起初,吕长清并未反应自己遭到了野竹的偷袭,直到一丝尖锐的疼意渐渐贯穿全身,他才怔怔的回过头,迎上野竹阴沉狠戾的笑容,不知为何突然有种解脱的释然,压在良知上的那一把无形的枷锁终于在这一刻松开……
眼前被黑暗笼罩,再也支撑不住的倒在了地上,那背上的伤口狰狞而刺目,涔涔的往外不断的冒着血,将他身下冰凉的石板路一点一点晕染成大片的红色。
也罢,该来的终究躲不过。
“对,如果宋离能活过来,我宁愿死的人是你!”
……
那晚,她冷冷的瞪着他,唇边的弧度僵硬的令人心寒。
一丝悲凉袭来,原来,他的死活对她而言已经不重要了,就算,他现在这样死掉,恐怕她也不会为他掉一滴眼泪了吧。

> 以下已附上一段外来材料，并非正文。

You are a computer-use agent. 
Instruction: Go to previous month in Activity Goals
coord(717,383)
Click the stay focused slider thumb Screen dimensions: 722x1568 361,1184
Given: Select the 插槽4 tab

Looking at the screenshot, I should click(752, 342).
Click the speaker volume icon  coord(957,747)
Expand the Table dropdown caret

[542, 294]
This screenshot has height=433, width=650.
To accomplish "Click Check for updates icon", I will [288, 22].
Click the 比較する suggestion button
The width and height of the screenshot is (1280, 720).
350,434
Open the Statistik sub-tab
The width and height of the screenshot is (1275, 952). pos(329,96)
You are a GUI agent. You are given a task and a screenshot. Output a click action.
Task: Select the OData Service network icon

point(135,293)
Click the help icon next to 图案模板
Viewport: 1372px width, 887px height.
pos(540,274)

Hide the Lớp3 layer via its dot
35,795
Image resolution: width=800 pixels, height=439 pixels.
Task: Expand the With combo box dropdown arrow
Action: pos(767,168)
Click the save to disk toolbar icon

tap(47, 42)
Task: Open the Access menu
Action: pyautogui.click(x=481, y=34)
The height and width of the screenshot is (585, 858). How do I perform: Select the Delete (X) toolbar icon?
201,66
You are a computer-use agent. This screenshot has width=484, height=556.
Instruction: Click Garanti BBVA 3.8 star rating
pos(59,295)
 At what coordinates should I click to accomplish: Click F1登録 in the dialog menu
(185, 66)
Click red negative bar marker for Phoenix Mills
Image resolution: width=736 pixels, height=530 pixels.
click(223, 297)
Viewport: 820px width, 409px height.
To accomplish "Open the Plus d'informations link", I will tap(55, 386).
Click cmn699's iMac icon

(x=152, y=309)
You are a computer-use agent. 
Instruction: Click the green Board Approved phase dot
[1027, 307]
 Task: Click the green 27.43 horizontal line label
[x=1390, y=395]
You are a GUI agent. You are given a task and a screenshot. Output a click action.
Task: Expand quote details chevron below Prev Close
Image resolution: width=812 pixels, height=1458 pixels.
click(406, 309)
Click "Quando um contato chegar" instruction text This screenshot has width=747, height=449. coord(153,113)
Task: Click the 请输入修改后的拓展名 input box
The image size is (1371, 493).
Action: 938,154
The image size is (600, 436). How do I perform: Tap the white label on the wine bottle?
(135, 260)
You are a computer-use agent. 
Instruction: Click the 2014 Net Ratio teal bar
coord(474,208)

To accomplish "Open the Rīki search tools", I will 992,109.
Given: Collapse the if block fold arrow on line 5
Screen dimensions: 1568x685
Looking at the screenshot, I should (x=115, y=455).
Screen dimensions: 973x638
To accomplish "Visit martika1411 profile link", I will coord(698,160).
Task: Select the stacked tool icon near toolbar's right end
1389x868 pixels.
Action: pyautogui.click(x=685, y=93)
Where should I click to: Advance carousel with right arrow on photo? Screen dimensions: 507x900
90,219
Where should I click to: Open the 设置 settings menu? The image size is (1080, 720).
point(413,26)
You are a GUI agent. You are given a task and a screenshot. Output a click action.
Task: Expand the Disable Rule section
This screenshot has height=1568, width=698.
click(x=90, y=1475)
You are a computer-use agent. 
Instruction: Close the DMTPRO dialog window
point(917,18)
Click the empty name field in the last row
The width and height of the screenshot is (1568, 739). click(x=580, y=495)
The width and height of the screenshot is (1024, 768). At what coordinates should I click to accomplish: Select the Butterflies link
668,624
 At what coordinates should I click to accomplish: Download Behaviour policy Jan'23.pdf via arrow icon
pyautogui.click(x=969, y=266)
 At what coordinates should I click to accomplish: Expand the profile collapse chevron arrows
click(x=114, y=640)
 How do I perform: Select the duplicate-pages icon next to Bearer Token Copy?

心里好痛好痛,甚至盖过了身上的伤痛,他躺在地上,半睁起沉重的眼皮,恍惚的看着闻风赶来的官兵擒住想要趁乱逃走的野竹,经过他身边时,野竹激动的向他张牙舞爪,嘴里不停的用鸟语叫骂着……最后渐渐在视线里变成一个模糊的黑点。
微微勾了勾已经僵硬的唇角,周围无数张陌生而惊恐的面容在他头顶上晃动着,一瞬间,天地仿佛旋转起来,眼前景物飞逝,唯有对面的天秀戏班在他眼中始终是静止的。
真的很想再见她一面,就算明知道只能承受她无尽的冷漠和恨意,也想再见见她,就一眼也好。